Est is Kamito's second contracted spirit. Due to his guilt (for making another spirit contract) and refusal to abandon Restia, the contract was only partially completed so she can only manifest 10% of her power. Therefore, unlike other spirits, she can't return to Astral Zero to recharge and so spends a large amount of time sleeping in sword form to recover her strength. This also means Kamito can't summon her with the Spirit Seal on his hand as summoning only works if the spirit is in Astral Zero. She has long, white hair, blue eyes, and in human form looks to be about 12-13 years old. She is usually stoic (speaking softly in a monotone), but she likes to be praised and having Kamito pat her on the head. Est is especially jealous of Restia. In an effort to "please" Kamito she has read some of Claire's X-rated books and wears unusual costumes from Fianna's collection to bid him good morning. For some reason Est has no problem appearing naked as long as her legs are covered, usually with knee socks.
In the past, she was contracted to Areishia Idriss, the Sacred Queen who defeated the Demon King, but her unique ability which destroys curses unfortunately builds up her own curse until it activates turning her wielder into Spirit Crystal. This is because she is not a true Holy Sword but rather a Demonic Sword. After years of daily fighting, her curse finally took its toll and, to her horror, Est witnessed Areishia turn into crystal right in front of her. Afterwards that she sealed herself in the Demon King's armory and refused to make a contract with anyone to prevent the same thing from happening again.

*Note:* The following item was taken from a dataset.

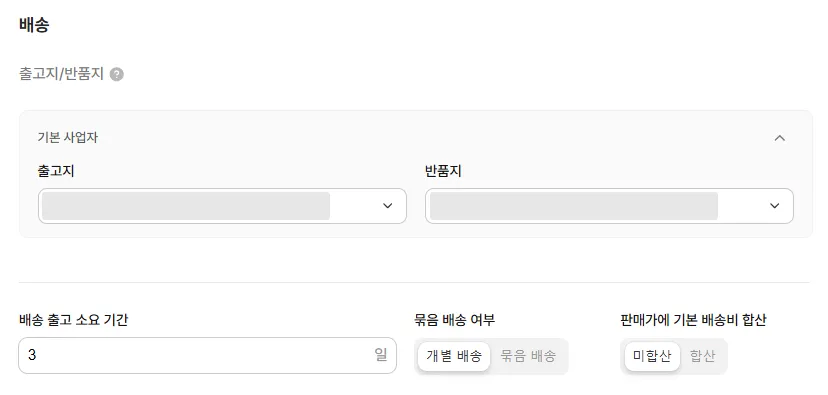Choose 미합산 for shipping fee
This screenshot has width=828, height=395.
pos(652,356)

After her memory was restored, not wanting to curse Kamito too, she sealed herself away again but he refused saying that he would accept her curse and destiny even if it would one day lead to his own destruction.

- Restia Ashdoll (レスティア・アッシュドール, Resutia Asshudōru)

Kamito's first contracted spirit. She was sealed in the ring of Sulaimon and taught Kamito everything including about the world beyond the Institutional School, and giving him emotions as well as forming a Spirit Contract with him without permission. After the Institutional School was destroyed Kamito took the ring and searched for a way to release her, eventually leading him to Greyworth who took an interest in him and helped him to release her from the ring. Afterwards she and Kamito took part in the Bladedance becoming the Strongest Bladedancer and making a forbidden wish which corrupted her and made her disappear. It's later revealed that she was one of the 72 pillars of the first Demon King and that her job is to find, select, and raise a potential candidate as the next Demon King if she feels that person is worthy of inheriting the title. Kamito is the first potential candidate she has come into contact with who was not overwhelmed by the Demon King's power within them. Her personality is that of a mischievous, caring young woman fond of pranks but can be deadly serious when the situation calls for it. Like Est she cares very deeply for Kamito and is jealous that Est is also Kamito's contracted spirit. Restia's contract circle isn't described but is located on Kamito's left hand which he usually covers with a leather glove. As no two Spirit Contract symbols are alike this could expose his identity as Ren Ashbell whose Spirit Contract symbol is as well known as Ashbell is.
Her elemental waffe is The Sword That Pierces Truth Vorpal Sword that looks like a black greatsword with a red edge. Her special power as a sword is releasing powerful black/purple lightning that destroys almost everything it touches. In human form she can disappear into shadows and shoot all the feathers from her wings like darts, although using the latter prevents her from being able to fly until her wings recover. To ensure that she doesn't become the "Enemy of the World" she told Kamito to kill her if she became someone other than herself.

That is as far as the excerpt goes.